→ **Extract to read**:
_ _ _ _ _ _ _
Sentiment Analysis

goncalo pereira
Jul 1, 2013 · 6 min read

Introduction

For the last few weeks I’ve been taking an online course about Data Science. It was a great introduction to learn more on what to do with the extensive amounts of data we generate through the use of our APIs.

One of the exercises was about Sentiment Analysis, to understand trends from social media around specific terms. This is quite a hot topic as it is currently used to understand the relationship of social media with the stock market or with global natural disasters.

All work done around this project is available in my Github account.

A lot of the ideas were taken from Sentiment Analysis of Twitter Data.

Cleaning up Tweets

As a goal I decided to look into Twitter and the results we have around 7digital and what could I do around it.

The first step here is to pre-process the data:

I downloaded a few days worth of search results around the word 7digital and started getting it in a state where it can be used to look for usable data.

Each tweet is filtered through several steps like removing 7digital related accounts or words with two or less characters.

After that I generated a list of slang words and used it to replace some of the non-English words and acronyms. Some of the replacements from the weekend’s data include:

chk-check
2-too
chk-check
2-too
atl-atlanta
atl-atlanta
thx-thank you
bday-birthday
bday-birthday
api-application program interface
luv-love
ur-your
gonna-going to

Also generated a list of emoticons based off Wikipedia to add some extra data to each sentence.
_ _ _ _ _ _ _
→ **Dataset excerpt**:
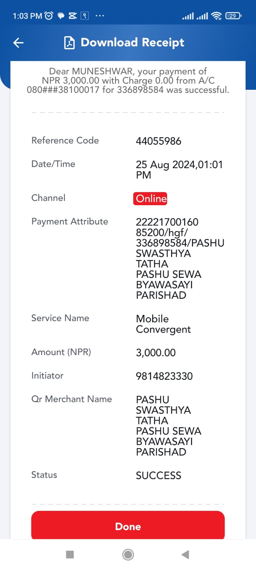Tap the battery indicator icon
The image size is (256, 570).
pos(233,16)
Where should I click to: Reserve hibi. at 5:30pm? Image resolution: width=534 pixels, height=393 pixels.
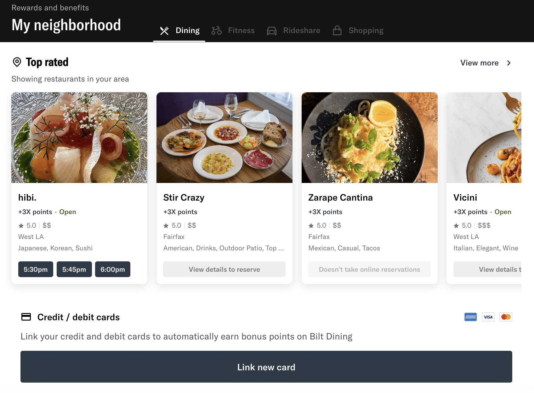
_ _ _ _ _ _ _
→ **Task list**:
a) For each statement (i), (ii), and (iii), say yes or no to whether it agrees with the sentiment analysis article, and quote the words from the article that decide it: (i) the author downloaded a few days' worth of search results around the word 7digital; (ii) the filtering removes words with three or fewer characters; (iii) the list of emoticons was based on Wikipedia.
b) Transcribe the passage of the sentiment analysis article that begins at the words "A lot of the" and ends after "do around it.".
The lines have no connection to the sentiment analysis article.

→ **Solutions to the exercise**:
a)
(i) Yes: "I downloaded a few days worth of search results around the word 7digital"
(ii) No: "removing 7digital related accounts or words with two or less characters"
(iii) Yes: "Also generated a list of emoticons based off Wikipedia"

b)
A lot of the ideas were taken from Sentiment Analysis of Twitter Data.

Cleaning up Tweets

As a goal I decided to look into Twitter and the results we have around 7digital and what could I do around it.